How TradeClaw Scores Trading Signals: A Full Walkthrough
Most AI trading signal tools are black boxes — you get a "BUY" label and a confidence percentage, with no explanation of how it was computed. TradeClaw is different: the entire scoring engine is open source, and this post walks through exactly how every signal gets generated.
The Big Picture: A Points System
TradeClaw uses a simple, deterministic points system. Every signal is scored by running 5 technical indicators and awarding points based on what each indicator shows. The total is normalised to a confidence percentage.

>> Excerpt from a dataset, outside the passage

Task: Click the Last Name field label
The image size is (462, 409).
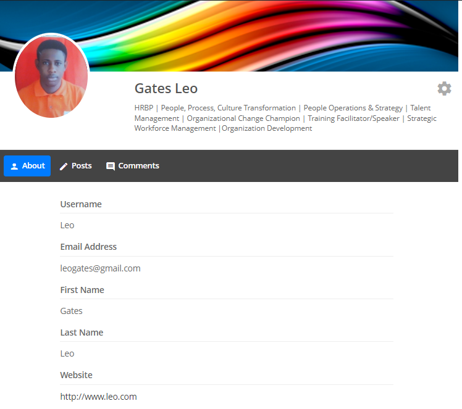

| Indicator | Max Points | What It Measures |
|---|---|---|
| RSI (14) | 20 | Overbought / oversold momentum |
| MACD (12/26/9) | 25 | Trend direction & momentum change |
| EMA (20/50/200) | 20 | Price vs moving average alignment |
| Stochastic (14/3/3) | 15 | K/D position and crossover |
| Bollinger Bands (20, 2σ) | 10 | Price at extremes of volatility range |
| Total | 90 | → Scaled to 48–95% confidence |
Step 1: Compute Both Directions
For every asset and timeframe, TradeClaw computes a BUY score and a SELL score independently. Whichever score is higher and exceeds the minimum threshold (58% confidence) becomes the signal. Signals between 55–57% appear on the watchlist only. If neither exceeds 55%, no signal is emitted — "no opinion" is a valid output.
Step 2: Quality Gates (Filters)
Before a signal is emitted, it must pass 4 quality checks:
- ATR check: Average True Range must be > 0.3% of price. Signals in flat/dead markets are filtered out.
- Bollinger bandwidth: Must be > 1%. Consolidating markets produce false signals.
- EMA slope: At least one EMA must have non-zero slope. Zero-slope = no trend = noise.
- Stop distance: SL must be > 0.5% from entry. Tight stops get triggered by normal noise and produce misleading results.
Step 3: Confidence Normalisation
Raw score (0–90) → confidence (50–98%). The formula:
confidence = min(95, max(48, round(42 + rawScore × 0.62)))
Why cap at 95%? No deterministic indicator combination can justify 100% certainty. The floor of 48% prevents meaninglessly low scores from cluttering the output.
Is It Actually Calibrated?
Good calibration means: signals at 80% confidence should win ~80% of the time. We track this on the calibration page using Expected Calibration Error (ECE). The honest answer: with synthetic seed data, calibration is not yet validated. As live signals accumulate, that page will reflect real performance.
Multi-Timeframe Confluence
TradeClaw also generates signals across H1, H4, and D1 timeframes and checks for confluence. When all three timeframes agree, confidence gets a +15% boost. When they disagree, confidence is reduced and the signal is flagged as "conflicted."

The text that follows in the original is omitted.